6945 - The geometry of time
N. Lygeros
Translation: Paola Vagioni
One way to approach the geometry of time is through complex analysis. A representation of complex functions may be done by using the dimension of color. This procedure allows the study of objects, which typically need four dimensions. This property can also enrich other cognitive sectors where geometry is necessary. One of those is strategy, which, depending on what it is combined with, can be transformed into geostrategy and topostrategy. In any case, geometry of time can be highlighted with the dimension of color. The implementation of this idea is not difficult, because usually our maps exploit only two space dimensions. We can imagine now better this approach. Usually, color is static, either in the political maps where it only enhances the notion of borders, or the physical maps where it represents the third dimension of space, in other words it operates as an altitude. While the color representation of maps is capable of displaying the dynamic and incorporating the geometry of time. With this approach, we are now in a position to activate this tool in topostrategy and especially in the Voronoi diagrams and the Delaunay triangulation on the Aegean Sea.

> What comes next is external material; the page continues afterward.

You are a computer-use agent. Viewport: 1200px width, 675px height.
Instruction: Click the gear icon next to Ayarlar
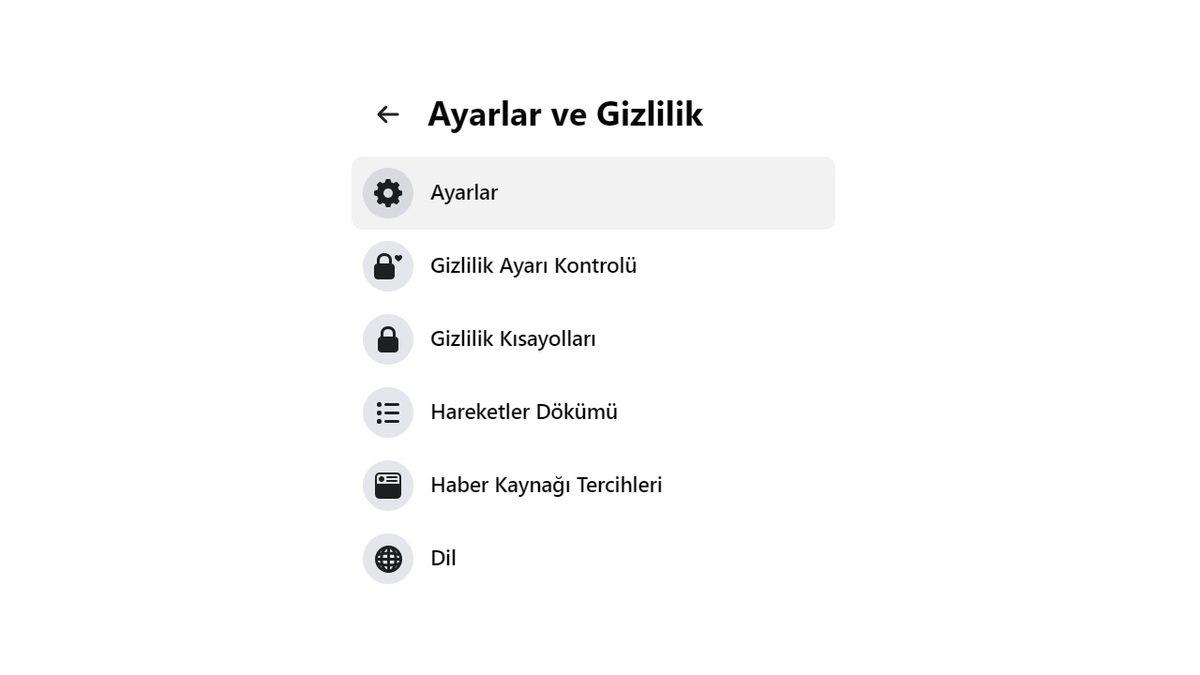pyautogui.click(x=387, y=192)
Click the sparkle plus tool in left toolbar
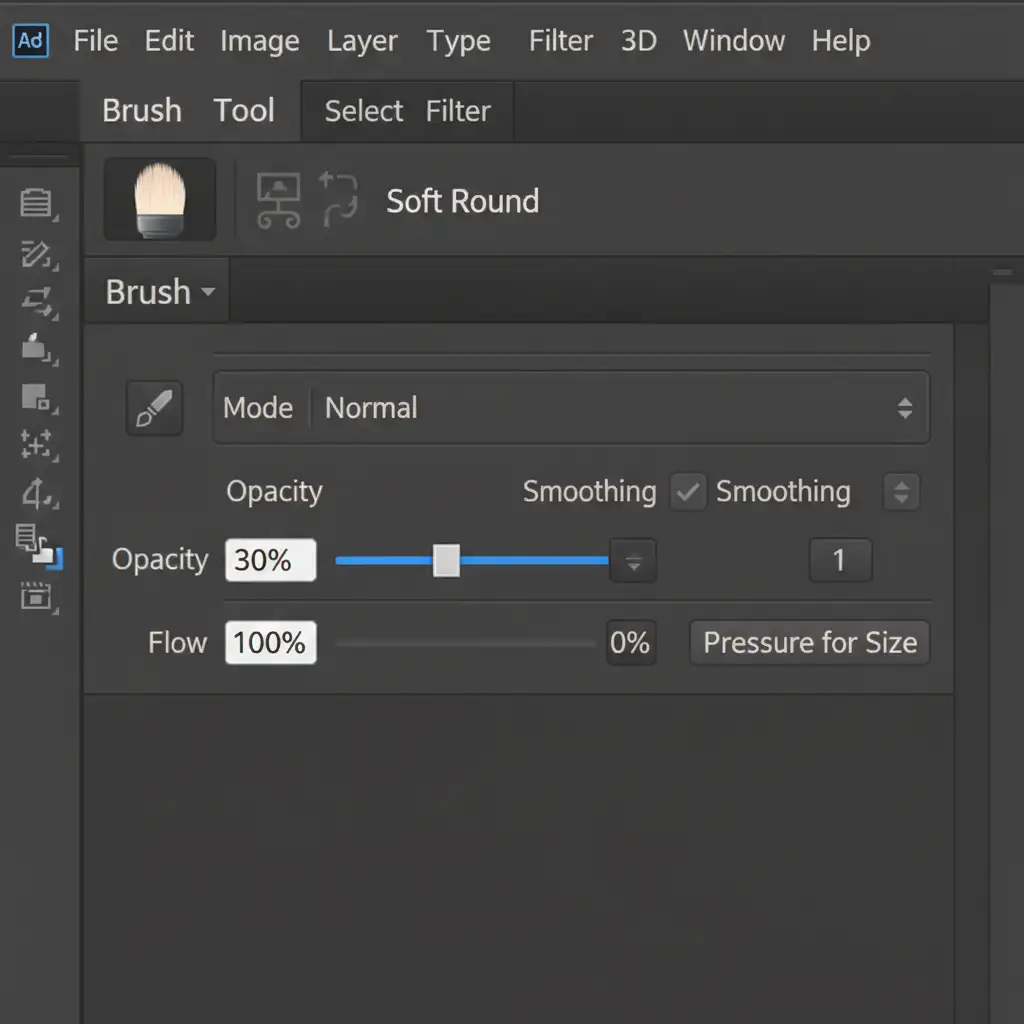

The idea is not just the coloring of the Voronoi cells, which would have been a simple reproduction of the same mental schema that constitutes the substrate of traditional maps. The coloring is a field equivalent to the one we encounter in dynamic systems and more specifically with the notions of the Julia and Fatou sets. In this way we can interpret for example the Voronoi cells as basins of attraction of the point attractors. In the following phase, the unification of the Voronoi cells that have a common base, such as an island, gives us the possibility to interpret it as a new solid attractor which influences the unified basin of attraction. We understand then that we have at our disposal a radically different picture of the Aegean Sea, which highlights its robustness.